Wednesday, January 04, 2006

memories and history and Nigeria of course

We've spent the past week eating and reading and sleeping and swimming and sauna-ing in the parental bosom. I have just finished Zadie Smith's recent Booker shortlisted On Beauty. While not in the same league as say Ian McEwan's Saturday (the best living UK writer imho) in terms of visceral compulsion to keep turning the pages and sink deeper into the quagmire of the characters' existential complexities, it's a good attempt at gauging race in England and New England, with some brilliantly conceived comic touches for balance.
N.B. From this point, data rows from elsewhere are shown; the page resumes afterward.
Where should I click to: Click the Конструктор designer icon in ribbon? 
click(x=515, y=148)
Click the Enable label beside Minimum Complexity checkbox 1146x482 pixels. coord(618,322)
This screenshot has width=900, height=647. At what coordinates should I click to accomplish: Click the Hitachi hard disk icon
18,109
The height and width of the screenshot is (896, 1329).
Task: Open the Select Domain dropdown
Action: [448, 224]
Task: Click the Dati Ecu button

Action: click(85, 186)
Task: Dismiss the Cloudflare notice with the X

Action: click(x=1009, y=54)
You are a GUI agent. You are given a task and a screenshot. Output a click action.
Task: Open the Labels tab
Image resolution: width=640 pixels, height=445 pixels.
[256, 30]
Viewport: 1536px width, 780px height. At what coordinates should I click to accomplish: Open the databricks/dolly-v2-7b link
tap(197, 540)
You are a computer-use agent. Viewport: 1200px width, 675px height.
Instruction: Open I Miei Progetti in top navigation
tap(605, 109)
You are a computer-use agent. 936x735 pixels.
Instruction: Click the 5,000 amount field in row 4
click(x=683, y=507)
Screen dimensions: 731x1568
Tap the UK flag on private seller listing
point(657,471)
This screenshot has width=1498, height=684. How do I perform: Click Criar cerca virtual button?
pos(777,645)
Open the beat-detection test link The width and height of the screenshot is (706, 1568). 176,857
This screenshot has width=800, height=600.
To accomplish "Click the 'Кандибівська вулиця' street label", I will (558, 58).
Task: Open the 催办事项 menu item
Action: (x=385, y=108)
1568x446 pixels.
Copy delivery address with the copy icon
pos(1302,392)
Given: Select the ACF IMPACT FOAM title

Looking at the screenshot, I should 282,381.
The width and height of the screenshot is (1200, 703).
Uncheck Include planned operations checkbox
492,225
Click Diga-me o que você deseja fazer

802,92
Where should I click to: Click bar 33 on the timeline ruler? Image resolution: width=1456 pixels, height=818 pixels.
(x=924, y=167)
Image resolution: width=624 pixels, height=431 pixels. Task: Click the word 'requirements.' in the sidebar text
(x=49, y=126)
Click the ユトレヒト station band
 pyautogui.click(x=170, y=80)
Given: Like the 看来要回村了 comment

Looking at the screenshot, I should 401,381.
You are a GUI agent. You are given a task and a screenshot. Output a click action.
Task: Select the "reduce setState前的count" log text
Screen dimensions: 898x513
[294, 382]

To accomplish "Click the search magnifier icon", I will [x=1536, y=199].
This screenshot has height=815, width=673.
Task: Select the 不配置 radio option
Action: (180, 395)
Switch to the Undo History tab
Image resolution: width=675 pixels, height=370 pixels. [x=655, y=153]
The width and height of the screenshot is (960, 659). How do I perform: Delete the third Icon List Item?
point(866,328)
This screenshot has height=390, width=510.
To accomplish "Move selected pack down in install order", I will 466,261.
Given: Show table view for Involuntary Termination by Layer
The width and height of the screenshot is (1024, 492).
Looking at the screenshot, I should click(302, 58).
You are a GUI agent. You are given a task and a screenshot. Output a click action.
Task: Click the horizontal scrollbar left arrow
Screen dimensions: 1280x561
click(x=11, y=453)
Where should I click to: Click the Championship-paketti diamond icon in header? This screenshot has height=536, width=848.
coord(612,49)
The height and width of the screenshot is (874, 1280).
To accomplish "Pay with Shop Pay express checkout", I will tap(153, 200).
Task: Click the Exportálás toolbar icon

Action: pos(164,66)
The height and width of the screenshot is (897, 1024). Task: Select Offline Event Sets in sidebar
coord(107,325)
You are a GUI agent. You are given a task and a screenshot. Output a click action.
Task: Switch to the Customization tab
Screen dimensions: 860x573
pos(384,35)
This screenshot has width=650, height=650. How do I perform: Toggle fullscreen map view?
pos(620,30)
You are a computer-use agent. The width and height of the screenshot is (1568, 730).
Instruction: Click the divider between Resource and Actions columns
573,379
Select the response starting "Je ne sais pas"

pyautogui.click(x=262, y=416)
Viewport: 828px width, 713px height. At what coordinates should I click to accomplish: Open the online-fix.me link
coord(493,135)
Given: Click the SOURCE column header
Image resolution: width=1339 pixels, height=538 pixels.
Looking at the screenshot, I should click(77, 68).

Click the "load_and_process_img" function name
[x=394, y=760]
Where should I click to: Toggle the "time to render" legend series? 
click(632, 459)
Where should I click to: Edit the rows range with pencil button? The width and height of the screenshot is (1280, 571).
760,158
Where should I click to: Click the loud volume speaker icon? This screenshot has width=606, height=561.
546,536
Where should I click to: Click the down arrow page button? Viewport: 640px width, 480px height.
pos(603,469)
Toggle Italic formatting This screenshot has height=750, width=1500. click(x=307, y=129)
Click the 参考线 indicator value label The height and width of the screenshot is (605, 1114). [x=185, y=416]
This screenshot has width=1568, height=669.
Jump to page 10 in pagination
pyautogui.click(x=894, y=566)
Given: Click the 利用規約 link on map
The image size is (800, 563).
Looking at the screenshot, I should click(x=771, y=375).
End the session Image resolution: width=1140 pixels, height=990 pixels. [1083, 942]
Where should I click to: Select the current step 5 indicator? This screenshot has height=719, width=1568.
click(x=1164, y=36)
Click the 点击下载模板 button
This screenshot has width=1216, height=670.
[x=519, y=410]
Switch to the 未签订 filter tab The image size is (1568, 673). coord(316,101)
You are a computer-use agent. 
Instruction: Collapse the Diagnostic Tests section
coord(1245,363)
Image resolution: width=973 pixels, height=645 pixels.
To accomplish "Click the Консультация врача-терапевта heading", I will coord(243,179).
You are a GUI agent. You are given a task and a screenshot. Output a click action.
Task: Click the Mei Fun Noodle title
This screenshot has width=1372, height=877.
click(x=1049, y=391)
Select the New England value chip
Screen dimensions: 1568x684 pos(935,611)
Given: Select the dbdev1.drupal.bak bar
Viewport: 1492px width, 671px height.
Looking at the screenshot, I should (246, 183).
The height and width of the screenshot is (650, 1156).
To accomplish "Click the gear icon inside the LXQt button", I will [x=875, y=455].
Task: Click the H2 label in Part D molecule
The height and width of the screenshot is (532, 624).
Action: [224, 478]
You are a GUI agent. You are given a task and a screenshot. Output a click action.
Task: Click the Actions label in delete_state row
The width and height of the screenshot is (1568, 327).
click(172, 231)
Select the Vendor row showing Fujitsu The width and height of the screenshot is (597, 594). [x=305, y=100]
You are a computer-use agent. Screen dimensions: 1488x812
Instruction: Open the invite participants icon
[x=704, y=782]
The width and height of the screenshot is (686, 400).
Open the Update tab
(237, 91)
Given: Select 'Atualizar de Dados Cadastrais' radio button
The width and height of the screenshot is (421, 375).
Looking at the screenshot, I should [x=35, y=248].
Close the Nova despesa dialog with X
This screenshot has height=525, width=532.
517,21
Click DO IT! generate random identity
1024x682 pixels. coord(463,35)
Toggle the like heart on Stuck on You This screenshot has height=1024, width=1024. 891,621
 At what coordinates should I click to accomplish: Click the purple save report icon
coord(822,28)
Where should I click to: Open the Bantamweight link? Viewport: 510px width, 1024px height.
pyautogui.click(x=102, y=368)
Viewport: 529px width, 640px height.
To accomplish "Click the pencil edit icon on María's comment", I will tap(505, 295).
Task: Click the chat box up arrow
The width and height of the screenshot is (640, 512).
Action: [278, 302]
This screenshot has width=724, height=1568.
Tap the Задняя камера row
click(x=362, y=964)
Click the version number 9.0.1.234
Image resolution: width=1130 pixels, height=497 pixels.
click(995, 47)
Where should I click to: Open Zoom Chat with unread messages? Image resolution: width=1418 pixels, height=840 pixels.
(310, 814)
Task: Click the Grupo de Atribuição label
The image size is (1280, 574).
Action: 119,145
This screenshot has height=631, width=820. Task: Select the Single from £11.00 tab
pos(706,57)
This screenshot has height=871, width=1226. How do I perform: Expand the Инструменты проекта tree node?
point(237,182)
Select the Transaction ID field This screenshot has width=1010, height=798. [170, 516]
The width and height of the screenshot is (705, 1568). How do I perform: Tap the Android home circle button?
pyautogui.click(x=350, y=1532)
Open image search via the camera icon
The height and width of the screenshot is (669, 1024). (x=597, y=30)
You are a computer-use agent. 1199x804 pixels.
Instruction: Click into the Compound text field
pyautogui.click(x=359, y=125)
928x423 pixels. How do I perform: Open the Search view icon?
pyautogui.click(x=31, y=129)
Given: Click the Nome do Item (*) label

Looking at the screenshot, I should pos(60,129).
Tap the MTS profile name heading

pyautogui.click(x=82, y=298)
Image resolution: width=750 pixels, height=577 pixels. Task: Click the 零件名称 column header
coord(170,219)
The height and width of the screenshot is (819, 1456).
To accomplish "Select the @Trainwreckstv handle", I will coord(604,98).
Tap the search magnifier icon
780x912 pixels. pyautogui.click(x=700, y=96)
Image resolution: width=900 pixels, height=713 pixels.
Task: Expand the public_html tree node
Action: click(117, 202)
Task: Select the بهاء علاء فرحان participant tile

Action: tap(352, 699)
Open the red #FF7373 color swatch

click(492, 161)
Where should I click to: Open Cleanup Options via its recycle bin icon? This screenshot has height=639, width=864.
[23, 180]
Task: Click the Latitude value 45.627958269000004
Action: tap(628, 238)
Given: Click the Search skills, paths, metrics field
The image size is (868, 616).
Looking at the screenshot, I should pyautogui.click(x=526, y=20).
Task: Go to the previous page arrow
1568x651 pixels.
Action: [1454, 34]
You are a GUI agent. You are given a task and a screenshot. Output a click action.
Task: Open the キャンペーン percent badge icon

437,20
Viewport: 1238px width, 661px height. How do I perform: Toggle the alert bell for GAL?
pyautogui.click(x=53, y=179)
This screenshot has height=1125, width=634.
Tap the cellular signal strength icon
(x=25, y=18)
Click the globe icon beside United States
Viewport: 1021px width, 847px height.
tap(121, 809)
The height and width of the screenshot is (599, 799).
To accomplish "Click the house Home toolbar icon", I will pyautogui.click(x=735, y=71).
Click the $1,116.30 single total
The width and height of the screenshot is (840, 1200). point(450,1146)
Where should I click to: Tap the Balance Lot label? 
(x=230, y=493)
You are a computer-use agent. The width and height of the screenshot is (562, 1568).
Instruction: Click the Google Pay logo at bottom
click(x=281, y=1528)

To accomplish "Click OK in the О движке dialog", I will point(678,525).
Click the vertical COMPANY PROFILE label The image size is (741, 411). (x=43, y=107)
The two main characters, Monty Kipps and Howard Belsey, are totems for a resurgent reactive conservativism and a liberalist ideal that has lost the plot, each vying for territory within the lebensraum of a leafy Boston liberal arts college. Smith hits some purple patches of description when entering the cloistered world of campus life and Belsey's fall from grace, but sometimes the dialogue is overworked, especially when it comes to trying to capture various American speech patterns. As usual, I felt that the editors had wussed out on the job. But with the text obviously aimed at an American readership (we have 'candy' instead of 'sweets' and various other US-English smattered through the text), its clearly a "Smith tries to crack America" text. Good luck to her.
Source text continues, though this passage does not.